The purpose of oil reservoir characterization is to provide a detailed description of the rock, pore space, and fluid system so that the behavior of the reservoir either under production or during water injection can be understood and modeled over the life of the reservoir. Pyrolysis methods that have been developed to assess reservoir characteristics are disclosed in U.S. Pat. Nos. 5,866,814 and 6,823,298, the disclosures of which are incorporated herein by reference. These methods are based on assessing the residual hydrocarbon staining that is found on samples from oil reservoirs obtained during either drilling or coring operations. When assessing movable hydrocarbons, (i.e., oil), the residual hydrocarbons that are analyzed represent only a fraction of those that are present in a bulk sample under reservoir conditions. These “moveable” hydrocarbons are lost during the drilling process via flushing with mud filtrate and through volatilization when the samples are brought from reservoir to atmospheric conditions. Nonetheless, the characteristics of the residual “moveable” hydrocarbons are well preserved and well understood in relation to reservoir performance and can be exploited successfully by the prior methods.
Residual hydrocarbons from “immoveable” hydrocarbons are present in rock samples in roughly the same proportional quantity in the reservoir. Some losses may occur during storage and exposure to air, but these losses are relatively minor. In an oil reservoir, the “immoveable” hydrocarbons of most concern are tar (solid material that is similar to the asphaltene component in crude oil and soluble in organic solvents) and pyrobitumen (insoluble tar, originally derived from tar). These two materials are the primary substances that lead to a reduction in the ability to move fluids (either oil or water) in a reservoir. Therefore, the ability to quantify these materials in terms of their volume, and in relation to reservoir porosity, provides a means to assess their effect on reservoir performance that has been difficult to attain through the prior art methods available to the industry.

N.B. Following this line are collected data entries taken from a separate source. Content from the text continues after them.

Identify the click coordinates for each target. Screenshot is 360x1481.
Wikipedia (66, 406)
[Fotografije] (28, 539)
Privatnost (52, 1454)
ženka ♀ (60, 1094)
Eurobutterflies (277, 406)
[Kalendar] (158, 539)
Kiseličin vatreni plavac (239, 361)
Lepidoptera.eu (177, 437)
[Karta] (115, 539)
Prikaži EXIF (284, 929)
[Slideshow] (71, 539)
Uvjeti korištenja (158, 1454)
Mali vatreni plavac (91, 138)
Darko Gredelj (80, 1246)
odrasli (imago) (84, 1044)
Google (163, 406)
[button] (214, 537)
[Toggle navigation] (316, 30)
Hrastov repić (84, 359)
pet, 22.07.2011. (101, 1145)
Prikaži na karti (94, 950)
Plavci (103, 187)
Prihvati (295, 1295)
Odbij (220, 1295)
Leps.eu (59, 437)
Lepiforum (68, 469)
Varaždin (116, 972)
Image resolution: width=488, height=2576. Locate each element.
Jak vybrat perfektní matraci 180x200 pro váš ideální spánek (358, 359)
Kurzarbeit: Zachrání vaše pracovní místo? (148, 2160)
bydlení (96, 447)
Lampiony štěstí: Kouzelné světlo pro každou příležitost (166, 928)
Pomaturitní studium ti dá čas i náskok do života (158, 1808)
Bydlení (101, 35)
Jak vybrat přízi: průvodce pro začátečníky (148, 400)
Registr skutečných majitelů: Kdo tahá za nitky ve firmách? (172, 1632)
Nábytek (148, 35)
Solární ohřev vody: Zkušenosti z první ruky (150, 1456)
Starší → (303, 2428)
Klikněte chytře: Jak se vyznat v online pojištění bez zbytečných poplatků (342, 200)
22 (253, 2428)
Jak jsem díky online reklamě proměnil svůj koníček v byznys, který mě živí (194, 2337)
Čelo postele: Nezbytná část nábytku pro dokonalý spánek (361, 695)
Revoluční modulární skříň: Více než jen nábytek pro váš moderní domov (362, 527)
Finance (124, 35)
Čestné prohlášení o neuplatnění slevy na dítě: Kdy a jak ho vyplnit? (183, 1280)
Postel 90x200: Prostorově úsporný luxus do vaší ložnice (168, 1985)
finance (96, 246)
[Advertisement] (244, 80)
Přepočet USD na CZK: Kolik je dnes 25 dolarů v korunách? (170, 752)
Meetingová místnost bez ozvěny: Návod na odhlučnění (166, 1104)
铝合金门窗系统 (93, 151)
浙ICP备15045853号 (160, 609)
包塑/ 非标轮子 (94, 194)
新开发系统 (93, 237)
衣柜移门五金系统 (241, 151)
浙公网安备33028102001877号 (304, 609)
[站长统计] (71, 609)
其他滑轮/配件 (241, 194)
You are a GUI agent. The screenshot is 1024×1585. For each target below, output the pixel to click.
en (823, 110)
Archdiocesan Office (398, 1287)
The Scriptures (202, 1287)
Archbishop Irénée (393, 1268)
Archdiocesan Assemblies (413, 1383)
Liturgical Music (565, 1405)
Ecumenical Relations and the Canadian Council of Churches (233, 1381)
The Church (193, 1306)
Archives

For example, a frequently utilized method of assessing hydrocarbon saturation in a reservoir is via the Archie Equation, which utilizes reservoir parameters such as the cementation and saturation exponents in the calculation. These factors are sensitive to changes in lithology or facies within a reservoir. However, these parameters are also sensitive to the wettability of the reservoir, which typically changes drastically when encountering a zone with a substantial quantity of tar. Thus, the calculation of the hydrocarbon saturation in a reservoir is compromised if the composition of that material is variable. Furthermore, the Archie Equation does not discriminate between oil, tar and pyrobitumen.
Another means of assessing oil reservoir fluid properties are NMR logging tools. These tools provide very useful information regarding the nature of reservoir fluid, whether it is light oil, medium oil, heavy oil or tar. However, the available analytic apparatus and methods do not include a means for the explicit calculation of the volumes of these components, and, like all petrophysical logging tools, rely on interpretations based on indirect measurements and assumptions.